I’m Johnnie Moore, and I help people work better together

Chris Corrigan has this great observation about waiting.

The second kind of waiting is the one that really fascinates me. This is waiting when we are fully engaged in the present. The most powerful experience I have ever had of this was when my children were born. Being with my partner through two long labours was a very interesting kind of waiting. Time starts to do funny things – it gets shifty and stretchy and your awareness of it detaches and solely rests on the emergent moment. A child will soon be born, and the best you can do is to be fully alive to that possiblility. Distraction serves no purpose. In fact, with our second child, my partner commented that at one point it felt as if she was living in a ghost world. As we walked around with her living through this long and low grade labour (40 hours!) she noted that none of people we were walking past had any idea of what was going on between us and within her. She felt in the world but not at all a part of it – like a ghost. But she was deeply within the moment.

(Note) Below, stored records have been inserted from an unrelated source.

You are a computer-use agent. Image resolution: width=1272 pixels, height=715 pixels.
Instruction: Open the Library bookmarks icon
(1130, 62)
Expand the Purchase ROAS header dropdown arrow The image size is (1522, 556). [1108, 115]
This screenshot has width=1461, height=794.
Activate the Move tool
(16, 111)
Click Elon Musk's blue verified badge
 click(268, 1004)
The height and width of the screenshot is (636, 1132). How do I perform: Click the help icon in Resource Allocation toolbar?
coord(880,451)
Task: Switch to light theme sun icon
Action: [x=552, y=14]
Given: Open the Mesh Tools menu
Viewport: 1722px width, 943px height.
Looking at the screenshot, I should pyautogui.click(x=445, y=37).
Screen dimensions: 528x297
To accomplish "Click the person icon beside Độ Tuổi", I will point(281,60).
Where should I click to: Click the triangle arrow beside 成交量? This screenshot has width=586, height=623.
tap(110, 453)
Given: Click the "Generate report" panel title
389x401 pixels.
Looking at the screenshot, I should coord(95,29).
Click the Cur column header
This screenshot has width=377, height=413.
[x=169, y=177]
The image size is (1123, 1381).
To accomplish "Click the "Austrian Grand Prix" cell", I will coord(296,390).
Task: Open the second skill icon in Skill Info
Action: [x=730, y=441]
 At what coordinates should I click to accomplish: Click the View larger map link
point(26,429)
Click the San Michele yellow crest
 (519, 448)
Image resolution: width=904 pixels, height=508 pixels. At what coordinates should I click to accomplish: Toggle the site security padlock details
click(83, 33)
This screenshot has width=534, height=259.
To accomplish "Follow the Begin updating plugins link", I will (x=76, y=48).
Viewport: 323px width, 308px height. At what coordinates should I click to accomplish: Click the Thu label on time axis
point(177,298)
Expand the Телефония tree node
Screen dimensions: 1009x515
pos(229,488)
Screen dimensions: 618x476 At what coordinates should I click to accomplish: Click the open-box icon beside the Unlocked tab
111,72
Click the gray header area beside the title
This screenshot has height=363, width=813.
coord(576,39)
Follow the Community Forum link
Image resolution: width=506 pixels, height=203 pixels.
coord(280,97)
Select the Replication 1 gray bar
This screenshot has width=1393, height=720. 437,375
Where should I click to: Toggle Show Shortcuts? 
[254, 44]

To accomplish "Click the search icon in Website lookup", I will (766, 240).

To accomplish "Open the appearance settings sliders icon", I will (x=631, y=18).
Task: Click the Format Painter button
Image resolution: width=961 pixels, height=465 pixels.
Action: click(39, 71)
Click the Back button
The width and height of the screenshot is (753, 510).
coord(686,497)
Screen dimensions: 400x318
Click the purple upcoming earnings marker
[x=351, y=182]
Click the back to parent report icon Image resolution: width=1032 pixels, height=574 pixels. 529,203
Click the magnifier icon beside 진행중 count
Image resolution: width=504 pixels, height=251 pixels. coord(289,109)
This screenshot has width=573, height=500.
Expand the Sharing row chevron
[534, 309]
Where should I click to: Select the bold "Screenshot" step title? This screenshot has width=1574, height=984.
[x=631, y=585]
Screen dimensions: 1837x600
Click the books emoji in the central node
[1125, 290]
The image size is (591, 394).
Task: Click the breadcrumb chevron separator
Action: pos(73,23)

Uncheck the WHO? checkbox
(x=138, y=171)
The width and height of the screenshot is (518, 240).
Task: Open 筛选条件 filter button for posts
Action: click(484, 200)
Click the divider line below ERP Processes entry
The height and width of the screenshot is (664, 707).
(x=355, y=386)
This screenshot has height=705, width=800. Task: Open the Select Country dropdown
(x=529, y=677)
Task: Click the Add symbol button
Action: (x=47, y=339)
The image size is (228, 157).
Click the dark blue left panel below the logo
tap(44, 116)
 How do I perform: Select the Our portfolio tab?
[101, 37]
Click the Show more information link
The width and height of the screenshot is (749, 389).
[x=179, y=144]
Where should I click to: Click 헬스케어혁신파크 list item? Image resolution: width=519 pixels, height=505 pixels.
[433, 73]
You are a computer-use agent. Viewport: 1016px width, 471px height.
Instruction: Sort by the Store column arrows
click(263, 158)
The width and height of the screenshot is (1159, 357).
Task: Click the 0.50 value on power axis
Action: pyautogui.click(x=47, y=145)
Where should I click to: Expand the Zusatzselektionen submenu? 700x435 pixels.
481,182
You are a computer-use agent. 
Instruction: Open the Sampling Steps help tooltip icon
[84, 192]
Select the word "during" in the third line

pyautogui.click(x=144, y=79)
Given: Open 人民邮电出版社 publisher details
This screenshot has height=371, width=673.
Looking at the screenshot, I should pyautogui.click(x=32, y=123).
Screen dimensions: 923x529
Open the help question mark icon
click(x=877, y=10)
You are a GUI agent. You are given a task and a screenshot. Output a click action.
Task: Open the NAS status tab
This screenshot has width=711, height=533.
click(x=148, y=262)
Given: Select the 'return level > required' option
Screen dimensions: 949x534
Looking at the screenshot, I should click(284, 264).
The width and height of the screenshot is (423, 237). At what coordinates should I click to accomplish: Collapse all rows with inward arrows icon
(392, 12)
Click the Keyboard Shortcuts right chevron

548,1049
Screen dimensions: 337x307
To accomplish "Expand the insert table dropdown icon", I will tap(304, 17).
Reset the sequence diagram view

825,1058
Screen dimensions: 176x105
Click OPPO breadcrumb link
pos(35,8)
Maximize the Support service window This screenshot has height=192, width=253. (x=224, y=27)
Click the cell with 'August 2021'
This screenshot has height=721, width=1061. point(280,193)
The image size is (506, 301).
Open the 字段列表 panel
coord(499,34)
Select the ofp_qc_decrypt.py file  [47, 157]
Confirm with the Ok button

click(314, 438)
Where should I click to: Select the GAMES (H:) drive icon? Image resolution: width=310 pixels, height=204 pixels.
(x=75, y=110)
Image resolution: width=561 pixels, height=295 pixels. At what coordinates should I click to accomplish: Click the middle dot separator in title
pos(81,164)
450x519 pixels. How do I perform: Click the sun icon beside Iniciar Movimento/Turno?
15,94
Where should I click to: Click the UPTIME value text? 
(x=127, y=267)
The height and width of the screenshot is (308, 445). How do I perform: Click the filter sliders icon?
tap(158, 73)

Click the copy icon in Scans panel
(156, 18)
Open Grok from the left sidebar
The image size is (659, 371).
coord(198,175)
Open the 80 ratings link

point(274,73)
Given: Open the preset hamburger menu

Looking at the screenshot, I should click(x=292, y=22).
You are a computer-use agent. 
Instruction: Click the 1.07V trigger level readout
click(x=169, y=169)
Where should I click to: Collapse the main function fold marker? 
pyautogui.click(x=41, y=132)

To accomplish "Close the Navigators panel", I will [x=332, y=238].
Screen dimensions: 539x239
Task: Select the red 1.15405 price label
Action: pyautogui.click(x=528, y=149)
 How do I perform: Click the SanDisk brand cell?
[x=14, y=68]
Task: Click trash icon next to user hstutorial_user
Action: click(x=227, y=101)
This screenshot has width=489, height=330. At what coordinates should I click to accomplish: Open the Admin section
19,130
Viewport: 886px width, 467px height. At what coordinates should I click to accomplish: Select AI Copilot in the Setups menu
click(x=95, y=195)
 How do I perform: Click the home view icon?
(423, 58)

This is a deep presencing. It is waiting for something to emerge, something life changing, possibly life threatening, and yet with no way to know how it will all unfold. Radical trust into the moment, radical readiness to accept what will come.

I’d quite like to start a meeting with this story. So often we rush into meetings without allowing the possibility that something completely new and unexpected could happen. Often, folks try very hard to legislate against it.